Speaker of the Virginia Senate
- In office 1789–1793
- Preceded by: John Jones
- Succeeded by: Paul Carrington

Member of the Virginia Senate from Amelia, Chesterfield, Cumberland and Powhatan Counties
- In office October 15, 1787 – November 10, 1794
- Preceded by: Archibald Cary
- Succeeded by: Everard Meade

Member of the Virginia House of Delegates representing Amelia County
- In office October 16, 1786 – October 16, 1791 Serving with Joseph Eggleston Jr.
- Preceded by: Samuel Sherwin
- Succeeded by: Davis Booker
- In office May 4, 1778 – January __, 1782 Serving with Thomas Bolling MunfordSamuel Sherwin, Everard Meade and William Royall
- Preceded by: John Winn
- Succeeded by: Everard Meade

Personal details
- Born: circa 1737 Amelia County, Virginia Colony, British America
- Died: 1794 Amelia County, Virginia, U.S.
- Party: Anti-Federalist

= John Pride =

American politician

John Pride III (after around 1737 - 1794) was an American politician and planter from Virginia.

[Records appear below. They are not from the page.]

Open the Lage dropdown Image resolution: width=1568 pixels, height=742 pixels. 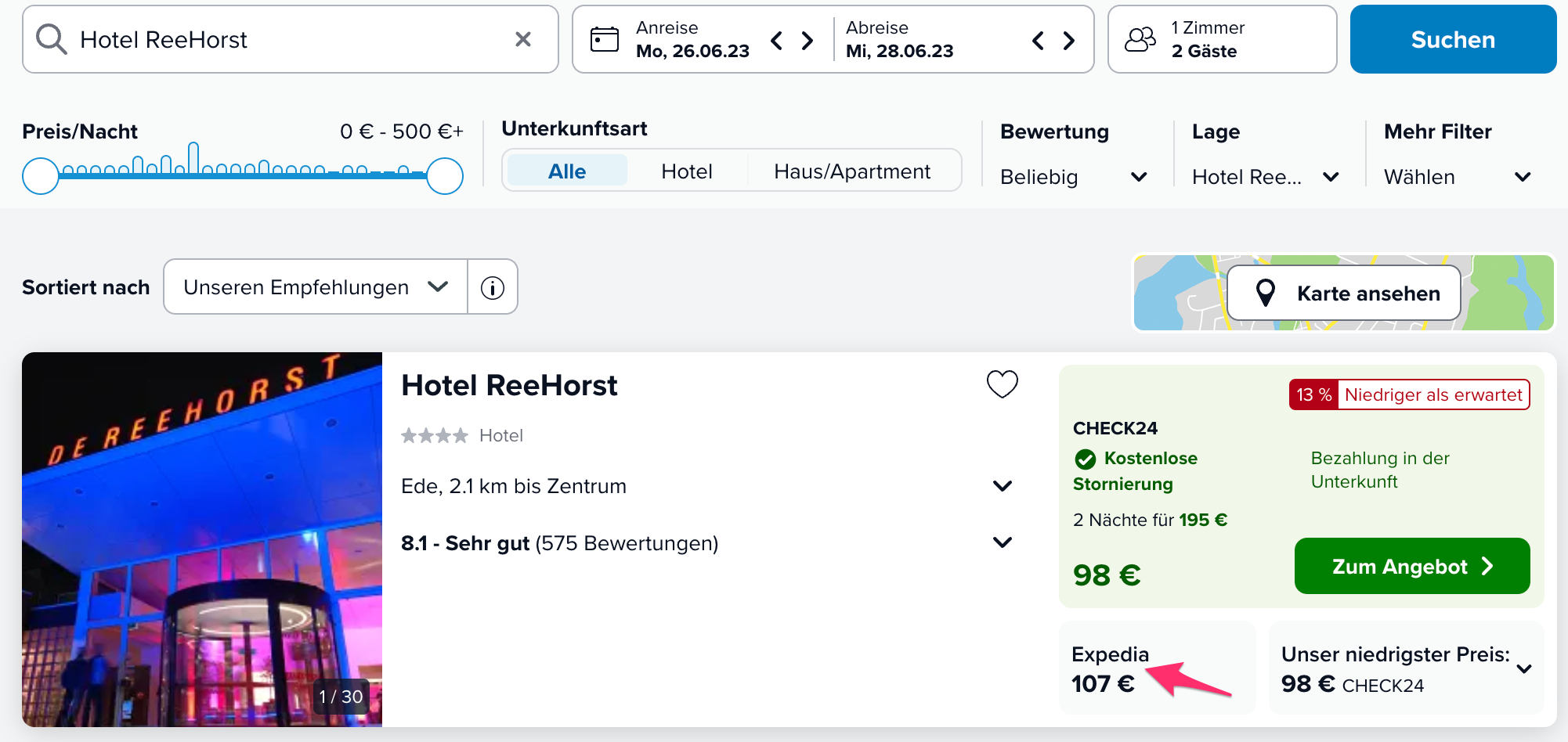click(x=1266, y=177)
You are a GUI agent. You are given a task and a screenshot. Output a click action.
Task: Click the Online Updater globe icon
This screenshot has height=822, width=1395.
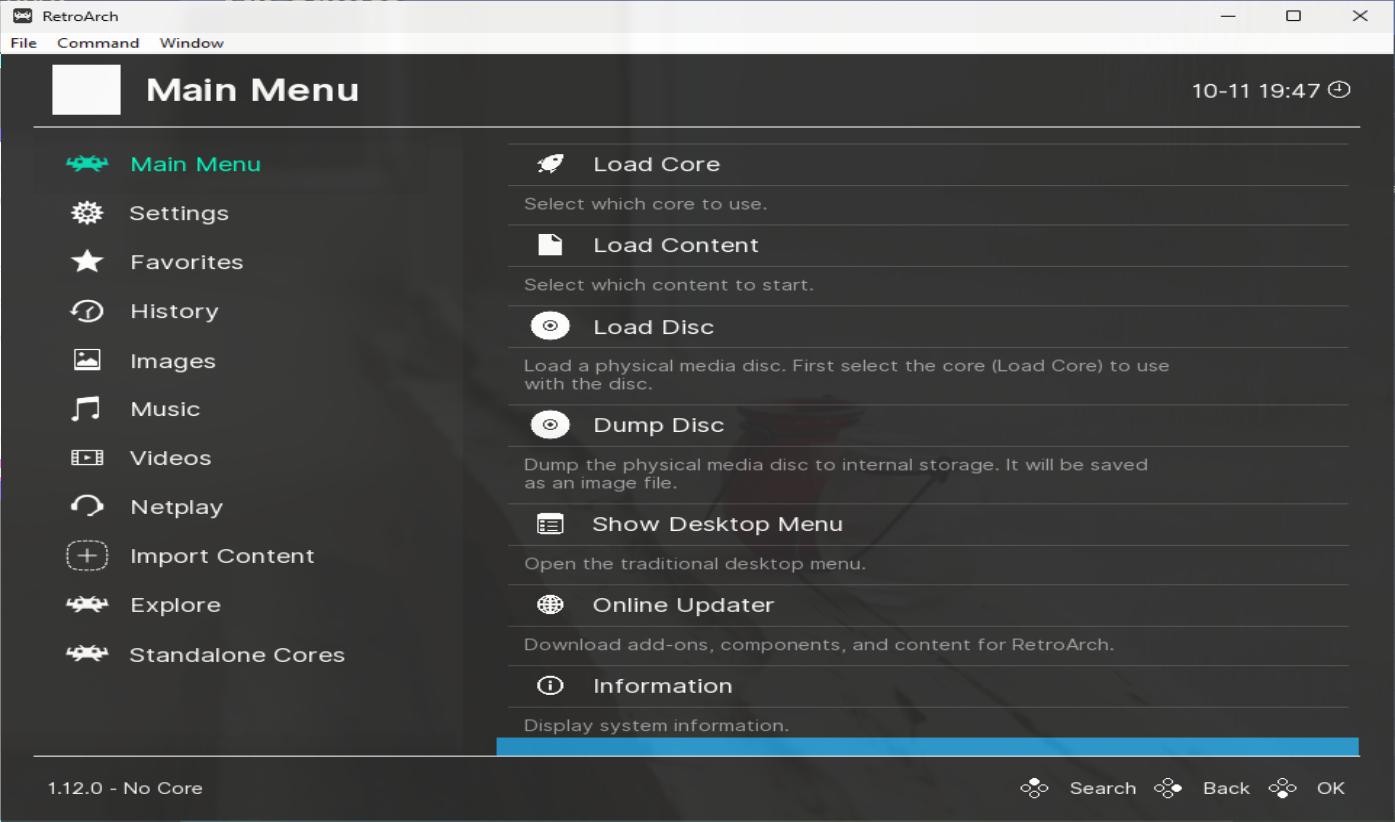click(551, 604)
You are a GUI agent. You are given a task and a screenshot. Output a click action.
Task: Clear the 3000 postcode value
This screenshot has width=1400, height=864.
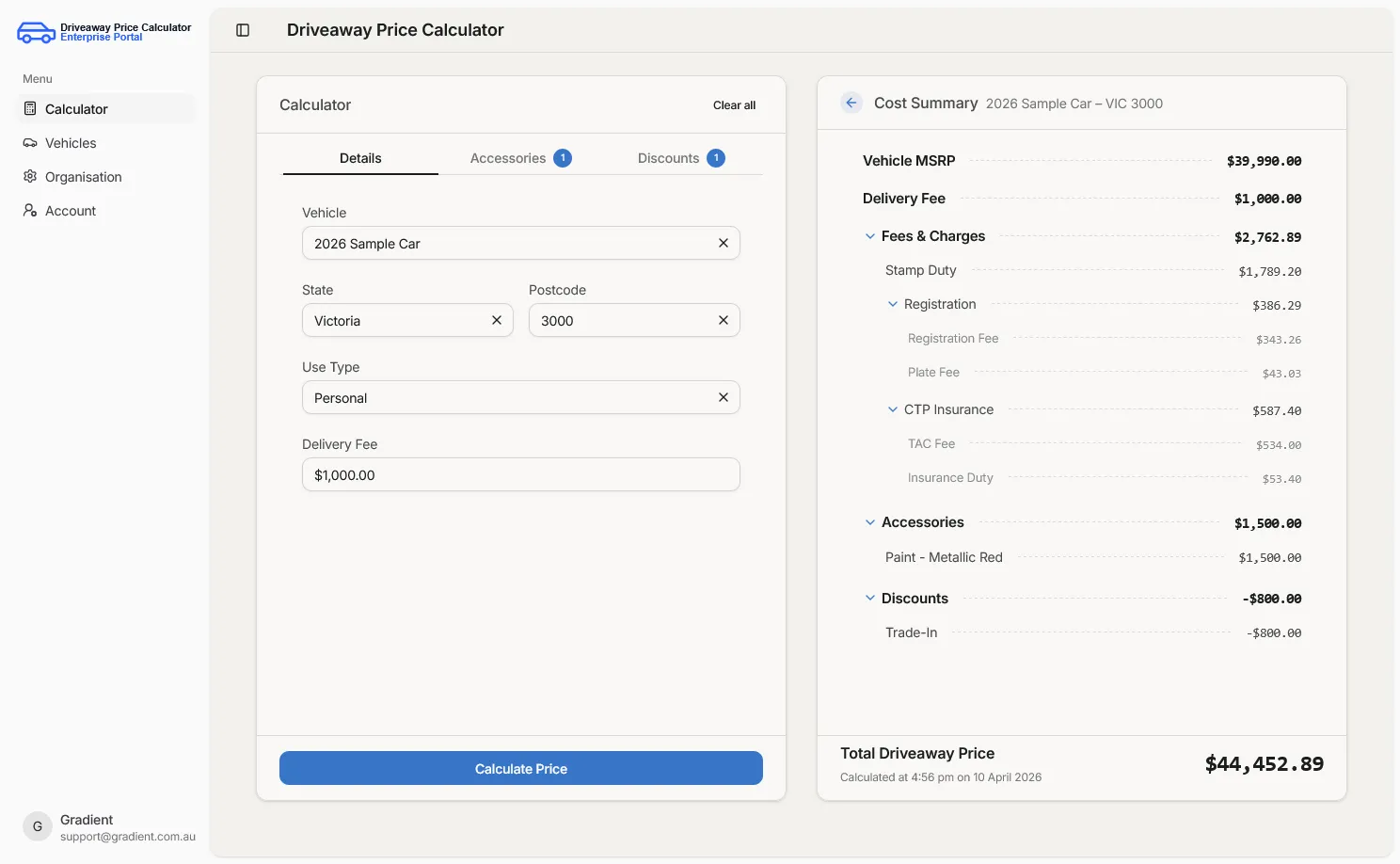tap(724, 320)
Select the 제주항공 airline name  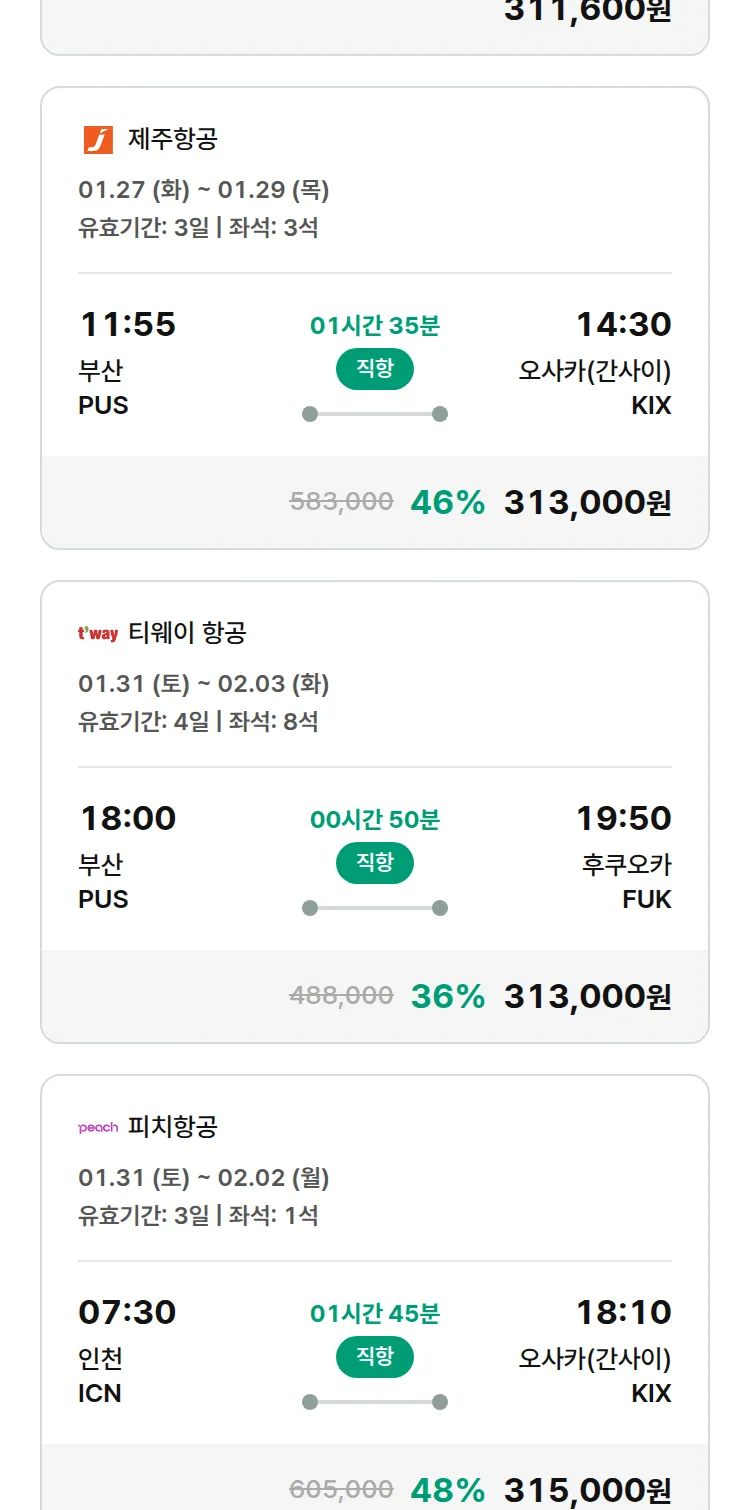(x=173, y=139)
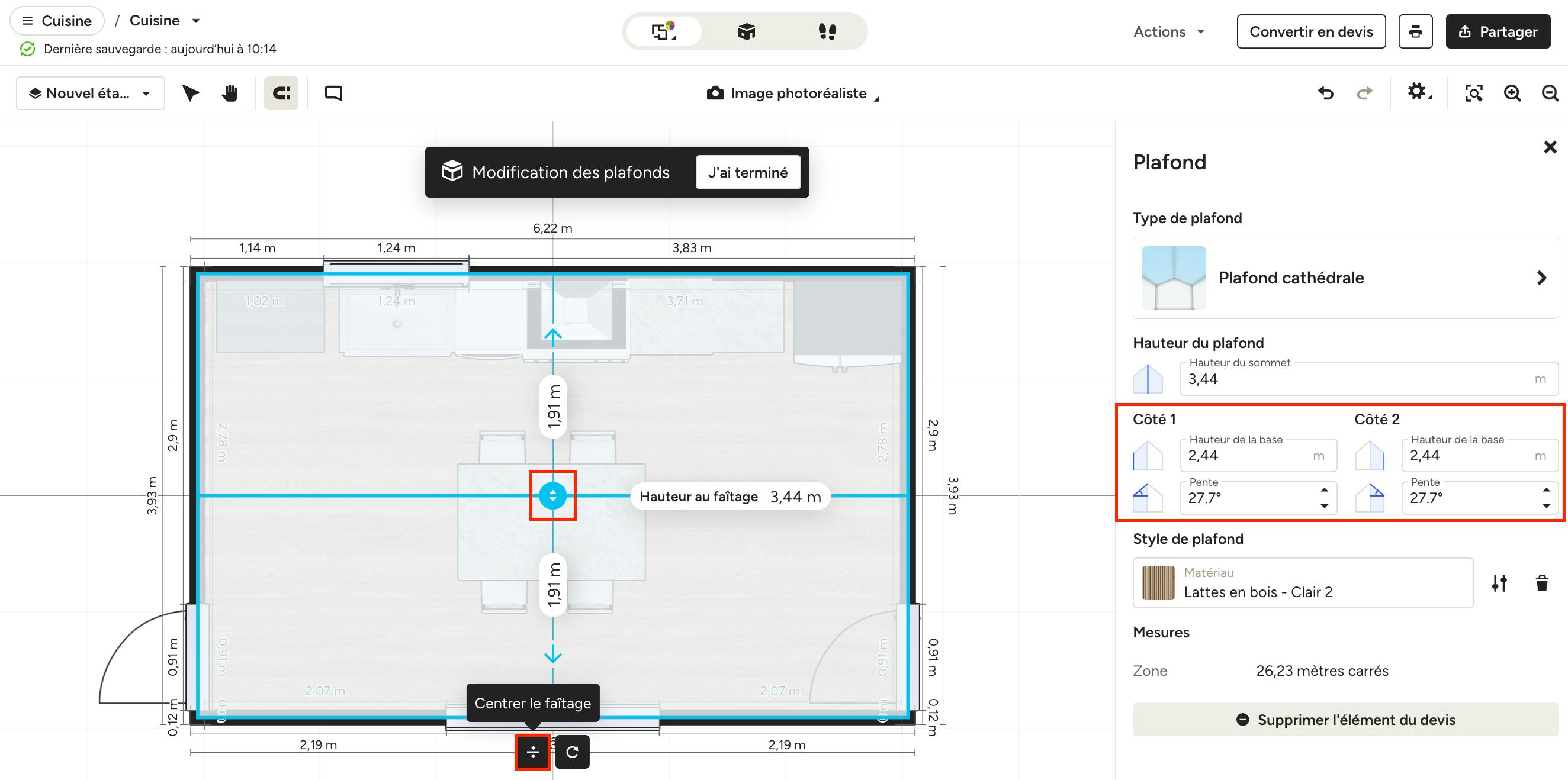
Task: Switch to 3D view mode
Action: [x=746, y=31]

Pride served as Clerk of Court for Amelia County before the American Revolutionary War, then part-time in both houses of the Virginia General Assembly. He was the second of four speakers of the Virginia Senate from that area before the American Civil War. Pride also held local offices, as well as served as a delegate to the Virginia Ratifying Convention of 1788, and twice served as a presidential elector (1789 and 1792).

== Early life and education ==

Probably born in York County near the colonial capital, to the former Frances Rowlett and her husband (also) John Pride. He received an education appropriate to his class and had married and settled in Amelia County around 1760. His parents probably married around 1737. His father had received 220 acre on Swift Creek near the Appomattox River in 1733, in then-developing Amelia County, and moved there by 1746.

==Career==

His father built a house, which by 1820 was located near the town of Prideville (named to honor Pride Sr., but later renamed Truxillo). This Pride apprenticed to Thomas Griffin Peachy, who served as Clerk of Court for Amelia county, and succeeded Peachy in 1769. Thus Pride served as Clerk of Court in the years before the Revolution. He also served as clerk for the local committee of safety.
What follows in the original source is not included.